Secondly, satellite imagery was used to map all linear infrastructure on the Ustyurt Plateau clearly visible at 70 km altitude (Google Earth 2012). At this altitude, infrastructure known to be present from field observations was clearly visible, validating the method; it was assumed that other infrastructure similarly visible in the images, but not visited during the fieldwork, was also attributable to natural gas activity given the lack of other major infrastructural activities in the area. Lower altitude images, although more detailed, would have included less distinct infrastructure relating to general use of the area by herders or local traffic. It is noted that this method was not also used to map hub infrastructure: it was found difficult to distinguish with any confidence between hub gas extraction sites and other unrelated development hubs, such as settlements, takyrs (salt pans), and even water wells.
Hub disturbances consisted of the six major known gas extraction facilities: two which were visited during the fieldwork (Shakpakty and Aqsholaq) and four unnamed additional sites mapped by the UNDP (2010) but inaccessible for visitation. Limited information was available on the spatial footprint of gas extraction facilities, and those that we visited in the field could not be directly surveyed. However, a recent environmental impact assessment completed for the proposed Surgil gas development in Uzbekistan provides detailed area calculations for a major gas facility on the Ustyurt (Mott-Macdonald 2012). These calculations were taken as reflective of the spatial footprint of a standard major gas facility in the region and were used as representative data to calculate the footprints of the six hub sites. The major gas compressor plants at Jaslyk, Karakalpakia ,and Kubla-na-Ustyurt were excluded, because although they represent major infrastructure, they are based within substantial settlements that would have existed in any case. Therefore, their footprint could not be attributed directly to industrial gas activities.
The physical footprint (in km2) occupied by each infrastructure type was calculated separately for both the field-based and satellite-based mapping techniques. In both cases, we calculated the footprint using mapped lengths with our field-measured widths of infrastructure components to obtain the overall area. The outcomes of these two different mapping approaches were compared qualitatively. Averaging the footprints obtained from both approaches produced an estimated total footprint of linear infrastructure, and the difference was treated as a simplistic measure of uncertainty. This was then summed with the total hub infrastructure footprint, to give an estimated total footprint of oil- and gas-related infrastructure on the Ustyurt.
Vegetation impacts of infrastructure
Oil- and gas-associated disturbance had a negative effect on species richness (z = −6.2, P <0.001) and vegetation cover (t = −4.7, P <0.001) compared with control sites (Table 1 and Fig. 3).

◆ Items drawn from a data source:
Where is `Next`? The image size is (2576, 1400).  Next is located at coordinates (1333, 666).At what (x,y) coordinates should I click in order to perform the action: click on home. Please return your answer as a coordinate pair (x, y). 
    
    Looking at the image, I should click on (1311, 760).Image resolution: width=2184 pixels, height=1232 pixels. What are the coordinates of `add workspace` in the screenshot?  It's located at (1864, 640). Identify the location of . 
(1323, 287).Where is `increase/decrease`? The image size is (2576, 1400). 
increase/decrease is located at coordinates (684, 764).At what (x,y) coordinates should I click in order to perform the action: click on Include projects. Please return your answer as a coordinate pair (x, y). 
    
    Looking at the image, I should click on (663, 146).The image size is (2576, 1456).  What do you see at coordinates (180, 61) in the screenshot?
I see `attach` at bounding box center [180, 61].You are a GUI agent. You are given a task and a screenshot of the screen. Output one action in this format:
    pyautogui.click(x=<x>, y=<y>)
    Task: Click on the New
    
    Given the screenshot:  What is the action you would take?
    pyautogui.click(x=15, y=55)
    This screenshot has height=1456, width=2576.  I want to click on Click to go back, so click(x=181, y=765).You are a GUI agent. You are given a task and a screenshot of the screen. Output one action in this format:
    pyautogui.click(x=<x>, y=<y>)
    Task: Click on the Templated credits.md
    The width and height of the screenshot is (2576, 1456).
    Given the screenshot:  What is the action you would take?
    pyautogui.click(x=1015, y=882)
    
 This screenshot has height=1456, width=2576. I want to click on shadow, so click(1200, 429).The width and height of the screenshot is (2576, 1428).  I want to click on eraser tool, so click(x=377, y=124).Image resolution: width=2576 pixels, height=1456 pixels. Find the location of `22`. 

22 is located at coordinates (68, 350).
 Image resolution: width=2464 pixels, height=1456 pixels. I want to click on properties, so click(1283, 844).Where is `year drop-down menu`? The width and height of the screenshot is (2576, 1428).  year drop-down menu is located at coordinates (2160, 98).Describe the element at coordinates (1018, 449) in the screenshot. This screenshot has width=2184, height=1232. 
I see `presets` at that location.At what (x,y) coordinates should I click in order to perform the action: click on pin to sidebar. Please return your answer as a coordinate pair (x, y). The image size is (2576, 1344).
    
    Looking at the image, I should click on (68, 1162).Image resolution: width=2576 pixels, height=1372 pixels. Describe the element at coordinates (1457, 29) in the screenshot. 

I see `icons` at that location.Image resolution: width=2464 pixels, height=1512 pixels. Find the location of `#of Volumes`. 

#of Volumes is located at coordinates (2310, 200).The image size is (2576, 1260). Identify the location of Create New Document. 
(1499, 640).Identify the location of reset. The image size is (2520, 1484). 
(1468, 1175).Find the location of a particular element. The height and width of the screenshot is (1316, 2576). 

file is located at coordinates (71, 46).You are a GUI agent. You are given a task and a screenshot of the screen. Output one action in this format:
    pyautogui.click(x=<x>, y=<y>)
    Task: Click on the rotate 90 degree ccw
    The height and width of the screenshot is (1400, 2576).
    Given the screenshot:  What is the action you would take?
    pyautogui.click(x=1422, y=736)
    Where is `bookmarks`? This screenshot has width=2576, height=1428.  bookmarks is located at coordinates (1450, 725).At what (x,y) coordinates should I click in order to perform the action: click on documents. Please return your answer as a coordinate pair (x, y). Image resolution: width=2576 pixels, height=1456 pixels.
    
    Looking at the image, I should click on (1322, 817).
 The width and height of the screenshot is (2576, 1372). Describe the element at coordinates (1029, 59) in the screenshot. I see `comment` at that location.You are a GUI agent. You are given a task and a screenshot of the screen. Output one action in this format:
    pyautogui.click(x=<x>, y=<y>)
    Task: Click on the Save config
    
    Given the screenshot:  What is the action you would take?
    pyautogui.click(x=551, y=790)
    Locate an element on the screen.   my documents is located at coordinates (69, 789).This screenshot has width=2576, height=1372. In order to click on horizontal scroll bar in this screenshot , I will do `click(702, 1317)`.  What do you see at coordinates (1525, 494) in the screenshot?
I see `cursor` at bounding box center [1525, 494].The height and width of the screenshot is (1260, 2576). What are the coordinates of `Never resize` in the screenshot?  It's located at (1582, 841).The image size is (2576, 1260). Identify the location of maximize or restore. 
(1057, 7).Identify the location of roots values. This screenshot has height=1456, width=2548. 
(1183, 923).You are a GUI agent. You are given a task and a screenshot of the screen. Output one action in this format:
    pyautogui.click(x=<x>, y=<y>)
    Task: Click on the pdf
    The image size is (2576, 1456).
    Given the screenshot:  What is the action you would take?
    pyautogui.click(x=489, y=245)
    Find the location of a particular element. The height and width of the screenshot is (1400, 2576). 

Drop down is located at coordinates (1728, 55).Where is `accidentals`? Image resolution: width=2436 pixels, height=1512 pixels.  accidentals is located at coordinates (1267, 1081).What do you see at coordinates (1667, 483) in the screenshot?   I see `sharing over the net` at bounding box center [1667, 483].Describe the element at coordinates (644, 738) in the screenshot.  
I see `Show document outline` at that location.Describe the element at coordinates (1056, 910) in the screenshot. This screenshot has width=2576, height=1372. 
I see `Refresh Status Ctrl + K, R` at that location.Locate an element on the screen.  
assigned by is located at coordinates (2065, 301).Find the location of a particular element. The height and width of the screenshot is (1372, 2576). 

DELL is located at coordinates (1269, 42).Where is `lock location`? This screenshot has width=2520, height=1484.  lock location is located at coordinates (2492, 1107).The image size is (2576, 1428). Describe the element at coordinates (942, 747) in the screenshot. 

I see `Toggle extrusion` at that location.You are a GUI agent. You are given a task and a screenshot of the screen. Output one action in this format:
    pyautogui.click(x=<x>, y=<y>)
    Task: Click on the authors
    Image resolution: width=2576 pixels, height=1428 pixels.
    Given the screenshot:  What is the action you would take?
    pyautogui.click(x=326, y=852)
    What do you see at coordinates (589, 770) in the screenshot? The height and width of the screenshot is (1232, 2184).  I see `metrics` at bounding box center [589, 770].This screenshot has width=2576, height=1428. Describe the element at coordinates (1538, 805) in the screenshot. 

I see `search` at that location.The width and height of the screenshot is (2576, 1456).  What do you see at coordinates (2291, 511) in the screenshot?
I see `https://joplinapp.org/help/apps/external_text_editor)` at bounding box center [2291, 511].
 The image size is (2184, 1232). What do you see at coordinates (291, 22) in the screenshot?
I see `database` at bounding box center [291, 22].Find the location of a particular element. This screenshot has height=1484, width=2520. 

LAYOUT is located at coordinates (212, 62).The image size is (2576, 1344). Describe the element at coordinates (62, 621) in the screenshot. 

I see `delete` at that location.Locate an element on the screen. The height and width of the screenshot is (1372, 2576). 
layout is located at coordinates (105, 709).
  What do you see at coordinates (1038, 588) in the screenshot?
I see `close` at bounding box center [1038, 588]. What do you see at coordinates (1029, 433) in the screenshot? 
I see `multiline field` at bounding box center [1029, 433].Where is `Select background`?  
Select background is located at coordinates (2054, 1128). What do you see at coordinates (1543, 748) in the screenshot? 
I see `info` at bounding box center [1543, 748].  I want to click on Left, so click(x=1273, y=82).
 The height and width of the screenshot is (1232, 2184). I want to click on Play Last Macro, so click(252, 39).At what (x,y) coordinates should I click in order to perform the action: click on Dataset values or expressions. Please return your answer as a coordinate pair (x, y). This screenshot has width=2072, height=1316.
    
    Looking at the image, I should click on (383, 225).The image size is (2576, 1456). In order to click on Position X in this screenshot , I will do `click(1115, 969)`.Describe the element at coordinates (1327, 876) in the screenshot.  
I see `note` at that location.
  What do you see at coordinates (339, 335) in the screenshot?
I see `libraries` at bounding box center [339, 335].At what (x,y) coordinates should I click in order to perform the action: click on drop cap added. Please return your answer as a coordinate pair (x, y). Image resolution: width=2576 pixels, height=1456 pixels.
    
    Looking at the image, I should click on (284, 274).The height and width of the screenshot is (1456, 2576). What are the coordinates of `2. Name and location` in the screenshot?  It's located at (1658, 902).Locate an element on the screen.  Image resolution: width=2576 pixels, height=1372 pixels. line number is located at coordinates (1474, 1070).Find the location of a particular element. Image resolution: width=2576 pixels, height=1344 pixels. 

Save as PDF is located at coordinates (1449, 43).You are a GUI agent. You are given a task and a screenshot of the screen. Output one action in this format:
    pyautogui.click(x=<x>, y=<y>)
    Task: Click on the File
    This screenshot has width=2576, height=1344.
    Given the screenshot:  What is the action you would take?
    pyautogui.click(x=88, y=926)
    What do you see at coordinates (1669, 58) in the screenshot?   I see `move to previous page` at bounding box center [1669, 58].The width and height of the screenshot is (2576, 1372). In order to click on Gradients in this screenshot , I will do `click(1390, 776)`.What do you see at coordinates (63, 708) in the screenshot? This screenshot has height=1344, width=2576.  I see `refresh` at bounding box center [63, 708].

◆ What the task asks: In the passage about the Ustyurt gas infrastructure, rewrite the part that begins at the words "The physical footprint" and stops after "on the Ustyurt.", changing "qualitatively" to "visually". These records have no connection to the passage about the Ustyurt gas infrastructure.

◆ Output of the task:
The physical footprint (in km2) occupied by each infrastructure type was calculated separately for both the field-based and satellite-based mapping techniques. In both cases, we calculated the footprint using mapped lengths with our field-measured widths of infrastructure components to obtain the overall area. The outcomes of these two different mapping approaches were compared visually. Averaging the footprints obtained from both approaches produced an estimated total footprint of linear infrastructure, and the difference was treated as a simplistic measure of uncertainty. This was then summed with the total hub infrastructure footprint, to give an estimated total footprint of oil- and gas-related infrastructure on the Ustyurt.